Customer Acquisition Cost (CAC)
Customer Acquisition Cost (CAC) is The total cost to acquire a new customer, calculated by dividing all sales and marketing expenses by the number of new customers acquired in a given period.
CAC tells you what it actually costs to land a new customer. It sounds straightforward until you realize most companies calculate it wrong. The question is always: what do you include? Just ad spend and sales commissions? Or do you also count SDR salaries, marketing ops headcount, tool costs, and onboarding expenses?
The Formula
CAC = Total Sales + Marketing Spend / Number of New Customers Acquired
CAC Variations That Matter
- Blended CAC: All customers, all channels. The headline number but masks channel efficiency.
- Paid CAC: Only customers from paid channels. Shows true acquisition efficiency without organic traffic inflating the numbers.
- Fully-loaded CAC: Includes headcount, tools, overhead. The honest number most companies avoid calculating.
- CAC by segment: Enterprise vs mid-market vs SMB. Enterprise CAC is 5-10x SMB, but so is the CLV.
CAC Payback Period
CAC payback period measures how many months it takes to recover the cost of acquiring a customer. Under 12 months is strong for SaaS. 12-18 months is acceptable.
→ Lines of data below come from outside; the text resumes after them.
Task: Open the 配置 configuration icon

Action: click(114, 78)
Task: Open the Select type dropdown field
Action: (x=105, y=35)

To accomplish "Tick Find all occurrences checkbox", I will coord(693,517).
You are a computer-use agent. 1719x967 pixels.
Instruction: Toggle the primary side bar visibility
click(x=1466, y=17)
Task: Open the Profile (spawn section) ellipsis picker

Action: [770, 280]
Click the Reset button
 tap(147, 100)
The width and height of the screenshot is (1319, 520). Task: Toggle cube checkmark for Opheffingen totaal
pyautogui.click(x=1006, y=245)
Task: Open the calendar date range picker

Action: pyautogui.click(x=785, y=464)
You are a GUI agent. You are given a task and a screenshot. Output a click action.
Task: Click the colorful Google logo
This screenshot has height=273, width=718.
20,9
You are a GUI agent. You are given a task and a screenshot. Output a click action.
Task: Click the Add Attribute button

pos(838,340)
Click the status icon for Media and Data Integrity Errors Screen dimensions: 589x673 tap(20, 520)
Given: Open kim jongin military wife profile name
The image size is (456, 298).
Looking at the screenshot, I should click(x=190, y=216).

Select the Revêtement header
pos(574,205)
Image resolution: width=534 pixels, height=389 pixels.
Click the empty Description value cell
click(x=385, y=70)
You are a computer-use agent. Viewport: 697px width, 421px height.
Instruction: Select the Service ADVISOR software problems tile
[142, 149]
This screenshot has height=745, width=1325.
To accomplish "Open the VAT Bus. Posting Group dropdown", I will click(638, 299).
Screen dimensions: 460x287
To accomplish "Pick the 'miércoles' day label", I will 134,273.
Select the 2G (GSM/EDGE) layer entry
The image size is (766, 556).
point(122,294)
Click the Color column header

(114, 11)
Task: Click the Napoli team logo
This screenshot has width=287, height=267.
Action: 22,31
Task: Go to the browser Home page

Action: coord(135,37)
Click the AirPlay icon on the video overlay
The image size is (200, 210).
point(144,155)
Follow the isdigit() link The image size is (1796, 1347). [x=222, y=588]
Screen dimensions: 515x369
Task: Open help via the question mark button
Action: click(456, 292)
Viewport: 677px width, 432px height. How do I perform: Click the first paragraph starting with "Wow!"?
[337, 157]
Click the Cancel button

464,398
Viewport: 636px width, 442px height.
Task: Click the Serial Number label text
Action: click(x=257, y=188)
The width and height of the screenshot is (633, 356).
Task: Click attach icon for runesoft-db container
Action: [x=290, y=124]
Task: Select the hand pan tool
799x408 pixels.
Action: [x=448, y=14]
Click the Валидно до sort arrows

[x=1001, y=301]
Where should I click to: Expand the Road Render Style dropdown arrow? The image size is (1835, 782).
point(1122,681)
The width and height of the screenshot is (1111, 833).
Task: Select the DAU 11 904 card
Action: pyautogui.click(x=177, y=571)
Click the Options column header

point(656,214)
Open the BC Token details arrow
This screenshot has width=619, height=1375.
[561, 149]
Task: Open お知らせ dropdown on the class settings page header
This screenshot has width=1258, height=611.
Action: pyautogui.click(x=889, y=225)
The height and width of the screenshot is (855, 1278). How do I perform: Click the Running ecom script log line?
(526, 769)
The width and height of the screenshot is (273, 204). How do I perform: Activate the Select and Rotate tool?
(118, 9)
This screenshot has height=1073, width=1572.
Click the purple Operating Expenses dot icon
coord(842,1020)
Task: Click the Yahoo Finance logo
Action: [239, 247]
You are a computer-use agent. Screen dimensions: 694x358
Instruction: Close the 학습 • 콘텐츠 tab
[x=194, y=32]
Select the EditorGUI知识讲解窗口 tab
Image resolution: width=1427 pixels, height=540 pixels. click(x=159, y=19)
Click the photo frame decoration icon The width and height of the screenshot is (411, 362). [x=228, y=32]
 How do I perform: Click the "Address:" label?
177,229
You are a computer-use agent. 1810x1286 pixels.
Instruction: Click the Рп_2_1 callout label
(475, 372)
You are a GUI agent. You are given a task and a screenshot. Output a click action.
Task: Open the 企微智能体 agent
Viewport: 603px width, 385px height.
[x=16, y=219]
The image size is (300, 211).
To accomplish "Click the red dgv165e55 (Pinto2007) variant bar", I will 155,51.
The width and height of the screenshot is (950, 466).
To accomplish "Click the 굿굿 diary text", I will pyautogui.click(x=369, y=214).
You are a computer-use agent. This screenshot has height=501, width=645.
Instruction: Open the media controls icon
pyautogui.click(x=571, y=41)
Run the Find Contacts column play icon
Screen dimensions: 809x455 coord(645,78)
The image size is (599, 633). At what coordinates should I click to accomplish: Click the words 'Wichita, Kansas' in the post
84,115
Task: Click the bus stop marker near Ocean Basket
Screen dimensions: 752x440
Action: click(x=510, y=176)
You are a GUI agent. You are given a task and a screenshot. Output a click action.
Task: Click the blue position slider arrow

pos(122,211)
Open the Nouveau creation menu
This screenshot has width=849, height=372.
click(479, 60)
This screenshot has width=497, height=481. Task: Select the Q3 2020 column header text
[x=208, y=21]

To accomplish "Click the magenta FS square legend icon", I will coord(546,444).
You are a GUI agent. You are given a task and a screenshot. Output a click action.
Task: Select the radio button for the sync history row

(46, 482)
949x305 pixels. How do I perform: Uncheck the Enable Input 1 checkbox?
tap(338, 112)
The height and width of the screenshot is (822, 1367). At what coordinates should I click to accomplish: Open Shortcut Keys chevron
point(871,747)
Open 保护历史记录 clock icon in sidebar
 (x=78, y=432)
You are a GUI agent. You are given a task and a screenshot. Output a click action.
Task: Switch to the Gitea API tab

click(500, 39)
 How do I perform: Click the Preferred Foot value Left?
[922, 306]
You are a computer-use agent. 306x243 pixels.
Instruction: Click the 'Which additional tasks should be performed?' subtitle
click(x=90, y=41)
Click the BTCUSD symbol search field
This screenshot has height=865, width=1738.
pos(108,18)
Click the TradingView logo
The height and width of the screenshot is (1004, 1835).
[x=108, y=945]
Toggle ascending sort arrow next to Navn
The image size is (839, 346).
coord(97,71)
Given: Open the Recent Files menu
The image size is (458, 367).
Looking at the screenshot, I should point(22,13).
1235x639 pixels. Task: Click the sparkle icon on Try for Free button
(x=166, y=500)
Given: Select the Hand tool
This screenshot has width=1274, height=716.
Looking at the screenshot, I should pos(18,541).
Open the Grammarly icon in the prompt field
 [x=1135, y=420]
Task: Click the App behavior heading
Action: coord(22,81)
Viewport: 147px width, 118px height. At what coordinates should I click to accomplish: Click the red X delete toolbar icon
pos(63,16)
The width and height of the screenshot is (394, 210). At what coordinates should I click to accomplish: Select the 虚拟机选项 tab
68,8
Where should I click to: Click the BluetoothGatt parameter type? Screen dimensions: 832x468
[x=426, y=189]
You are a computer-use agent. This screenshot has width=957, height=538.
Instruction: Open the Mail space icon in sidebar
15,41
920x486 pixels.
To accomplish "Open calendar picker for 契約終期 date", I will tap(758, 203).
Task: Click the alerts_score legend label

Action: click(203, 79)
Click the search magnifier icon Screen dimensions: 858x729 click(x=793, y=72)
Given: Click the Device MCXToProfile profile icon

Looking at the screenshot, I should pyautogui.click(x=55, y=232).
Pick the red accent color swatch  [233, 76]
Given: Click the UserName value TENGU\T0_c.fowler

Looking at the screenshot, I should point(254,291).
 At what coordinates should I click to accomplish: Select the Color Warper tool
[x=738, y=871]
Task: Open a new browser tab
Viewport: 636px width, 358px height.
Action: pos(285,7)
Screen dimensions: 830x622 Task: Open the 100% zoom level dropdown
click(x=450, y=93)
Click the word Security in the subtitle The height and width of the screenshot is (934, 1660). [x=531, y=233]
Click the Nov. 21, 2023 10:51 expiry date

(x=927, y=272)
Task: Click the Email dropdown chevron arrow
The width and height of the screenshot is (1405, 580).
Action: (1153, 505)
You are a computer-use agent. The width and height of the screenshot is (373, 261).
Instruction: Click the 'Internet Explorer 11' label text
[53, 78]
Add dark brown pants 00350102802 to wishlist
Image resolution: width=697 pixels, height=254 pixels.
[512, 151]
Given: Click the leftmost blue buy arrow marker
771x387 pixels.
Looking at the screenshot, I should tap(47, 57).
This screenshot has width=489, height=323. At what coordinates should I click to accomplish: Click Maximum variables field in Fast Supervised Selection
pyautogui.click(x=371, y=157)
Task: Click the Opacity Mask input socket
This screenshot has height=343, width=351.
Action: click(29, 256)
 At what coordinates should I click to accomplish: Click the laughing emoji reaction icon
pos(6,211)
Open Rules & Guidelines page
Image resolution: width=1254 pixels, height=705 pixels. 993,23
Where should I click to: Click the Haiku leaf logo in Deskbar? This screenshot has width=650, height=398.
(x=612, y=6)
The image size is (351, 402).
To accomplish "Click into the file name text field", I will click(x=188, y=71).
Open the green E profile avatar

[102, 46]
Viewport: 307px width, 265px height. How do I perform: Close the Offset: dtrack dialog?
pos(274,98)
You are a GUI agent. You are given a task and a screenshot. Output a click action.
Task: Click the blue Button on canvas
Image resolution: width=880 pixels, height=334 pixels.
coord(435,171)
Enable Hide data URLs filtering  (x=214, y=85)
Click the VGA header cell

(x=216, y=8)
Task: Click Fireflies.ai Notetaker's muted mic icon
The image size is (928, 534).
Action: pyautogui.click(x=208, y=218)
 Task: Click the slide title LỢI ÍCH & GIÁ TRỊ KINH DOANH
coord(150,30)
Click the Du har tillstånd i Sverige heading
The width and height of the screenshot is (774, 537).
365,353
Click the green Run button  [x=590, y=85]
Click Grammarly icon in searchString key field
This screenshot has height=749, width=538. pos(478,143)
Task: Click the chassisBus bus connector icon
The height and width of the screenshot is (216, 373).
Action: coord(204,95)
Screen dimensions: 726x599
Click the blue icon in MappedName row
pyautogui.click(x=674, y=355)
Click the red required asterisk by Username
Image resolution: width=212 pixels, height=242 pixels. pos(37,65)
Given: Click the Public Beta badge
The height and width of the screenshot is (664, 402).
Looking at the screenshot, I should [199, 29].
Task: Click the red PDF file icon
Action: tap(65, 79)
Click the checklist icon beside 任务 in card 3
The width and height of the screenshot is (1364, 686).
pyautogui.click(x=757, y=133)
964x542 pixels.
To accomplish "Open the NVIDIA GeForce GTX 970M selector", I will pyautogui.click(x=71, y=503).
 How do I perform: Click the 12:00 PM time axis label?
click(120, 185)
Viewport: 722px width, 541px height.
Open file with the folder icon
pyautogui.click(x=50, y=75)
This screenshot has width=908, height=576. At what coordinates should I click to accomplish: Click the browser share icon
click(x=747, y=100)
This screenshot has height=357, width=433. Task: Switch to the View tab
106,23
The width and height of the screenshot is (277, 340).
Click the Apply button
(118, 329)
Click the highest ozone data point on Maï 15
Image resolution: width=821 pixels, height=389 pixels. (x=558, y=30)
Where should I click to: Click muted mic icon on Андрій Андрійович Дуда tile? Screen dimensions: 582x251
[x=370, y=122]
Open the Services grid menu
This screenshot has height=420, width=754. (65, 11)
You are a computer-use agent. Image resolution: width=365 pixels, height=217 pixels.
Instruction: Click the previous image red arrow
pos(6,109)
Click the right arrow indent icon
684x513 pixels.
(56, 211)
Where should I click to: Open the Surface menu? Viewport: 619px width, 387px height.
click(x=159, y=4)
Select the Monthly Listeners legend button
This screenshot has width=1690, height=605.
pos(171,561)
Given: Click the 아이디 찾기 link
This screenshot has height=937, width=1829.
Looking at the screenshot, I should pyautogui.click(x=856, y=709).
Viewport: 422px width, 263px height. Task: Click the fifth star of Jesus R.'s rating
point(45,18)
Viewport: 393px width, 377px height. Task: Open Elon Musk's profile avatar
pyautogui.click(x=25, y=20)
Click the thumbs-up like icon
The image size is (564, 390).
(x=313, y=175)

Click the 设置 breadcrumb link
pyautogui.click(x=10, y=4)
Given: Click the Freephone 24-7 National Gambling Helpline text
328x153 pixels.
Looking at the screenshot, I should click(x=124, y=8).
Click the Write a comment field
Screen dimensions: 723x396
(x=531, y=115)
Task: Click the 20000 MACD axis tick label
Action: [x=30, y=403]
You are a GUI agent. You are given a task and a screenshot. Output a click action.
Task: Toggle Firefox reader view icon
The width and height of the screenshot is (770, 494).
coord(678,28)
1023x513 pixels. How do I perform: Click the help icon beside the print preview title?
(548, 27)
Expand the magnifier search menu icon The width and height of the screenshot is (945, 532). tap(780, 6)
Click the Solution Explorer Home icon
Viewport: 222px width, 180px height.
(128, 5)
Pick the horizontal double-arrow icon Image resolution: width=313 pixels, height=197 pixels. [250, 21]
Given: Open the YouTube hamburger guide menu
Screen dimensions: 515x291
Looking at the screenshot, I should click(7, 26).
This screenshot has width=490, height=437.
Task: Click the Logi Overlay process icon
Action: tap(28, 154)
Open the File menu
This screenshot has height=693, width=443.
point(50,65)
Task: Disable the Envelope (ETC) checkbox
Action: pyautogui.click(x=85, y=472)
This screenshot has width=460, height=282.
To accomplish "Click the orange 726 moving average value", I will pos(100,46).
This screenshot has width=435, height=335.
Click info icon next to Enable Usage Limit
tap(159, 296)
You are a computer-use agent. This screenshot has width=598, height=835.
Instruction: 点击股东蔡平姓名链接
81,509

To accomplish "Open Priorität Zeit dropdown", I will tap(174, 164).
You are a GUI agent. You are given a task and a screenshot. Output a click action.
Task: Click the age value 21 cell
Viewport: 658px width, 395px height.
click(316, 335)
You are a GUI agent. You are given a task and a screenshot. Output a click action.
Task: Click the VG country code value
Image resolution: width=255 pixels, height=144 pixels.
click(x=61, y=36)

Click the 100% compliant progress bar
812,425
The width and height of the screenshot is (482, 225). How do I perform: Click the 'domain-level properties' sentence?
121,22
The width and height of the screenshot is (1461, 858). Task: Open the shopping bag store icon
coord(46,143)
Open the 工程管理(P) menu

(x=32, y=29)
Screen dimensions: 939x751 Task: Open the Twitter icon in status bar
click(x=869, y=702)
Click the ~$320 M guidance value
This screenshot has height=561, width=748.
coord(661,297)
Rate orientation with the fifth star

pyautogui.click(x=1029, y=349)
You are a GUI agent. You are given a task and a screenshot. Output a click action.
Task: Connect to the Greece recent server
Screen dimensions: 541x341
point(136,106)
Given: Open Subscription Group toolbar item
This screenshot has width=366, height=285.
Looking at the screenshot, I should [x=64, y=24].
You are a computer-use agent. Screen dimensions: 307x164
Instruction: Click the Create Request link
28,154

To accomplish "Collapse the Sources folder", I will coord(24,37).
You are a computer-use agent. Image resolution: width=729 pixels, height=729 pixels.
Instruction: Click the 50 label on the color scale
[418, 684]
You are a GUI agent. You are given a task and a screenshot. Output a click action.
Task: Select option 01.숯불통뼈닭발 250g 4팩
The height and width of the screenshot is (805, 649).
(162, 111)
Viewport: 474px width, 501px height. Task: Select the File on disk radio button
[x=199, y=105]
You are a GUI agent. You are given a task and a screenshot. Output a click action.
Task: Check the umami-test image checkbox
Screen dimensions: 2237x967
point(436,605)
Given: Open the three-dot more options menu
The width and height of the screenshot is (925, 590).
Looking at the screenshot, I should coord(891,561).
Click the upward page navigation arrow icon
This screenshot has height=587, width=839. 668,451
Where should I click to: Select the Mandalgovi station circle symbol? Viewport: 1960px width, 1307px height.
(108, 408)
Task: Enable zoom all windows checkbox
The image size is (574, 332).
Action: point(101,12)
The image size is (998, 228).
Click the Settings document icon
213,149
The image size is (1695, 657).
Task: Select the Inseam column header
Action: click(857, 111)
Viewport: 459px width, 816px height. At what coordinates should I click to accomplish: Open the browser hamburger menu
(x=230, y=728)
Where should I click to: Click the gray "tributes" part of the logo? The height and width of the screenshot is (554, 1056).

Above 24 months, you're financing customer acquisition with investor money or cash reserves, which only works if CLV justifies the wait.
The CLV:CAC ratio is the efficiency metric that ties acquisition cost to customer value. See RevOps KPIs for the full metrics framework.
Frequently Asked Questions
What is a good CAC for SaaS?
There's no universal benchmark because it depends on your deal size and CLV. What matters is the CLV:CAC ratio (aim for 3:1 to 5:1) and the CAC payback period (under 18 months for most B2B SaaS). A $50K ACV deal can justify a $15K CAC. A $5K ACV deal can't.
What costs should be included in CAC?
At minimum: marketing spend, sales team compensation (base + variable), and SDR costs. Fully-loaded CAC also includes marketing and sales tools, agency fees, event costs, content production, and allocated overhead. Be consistent in your definition quarter over quarter.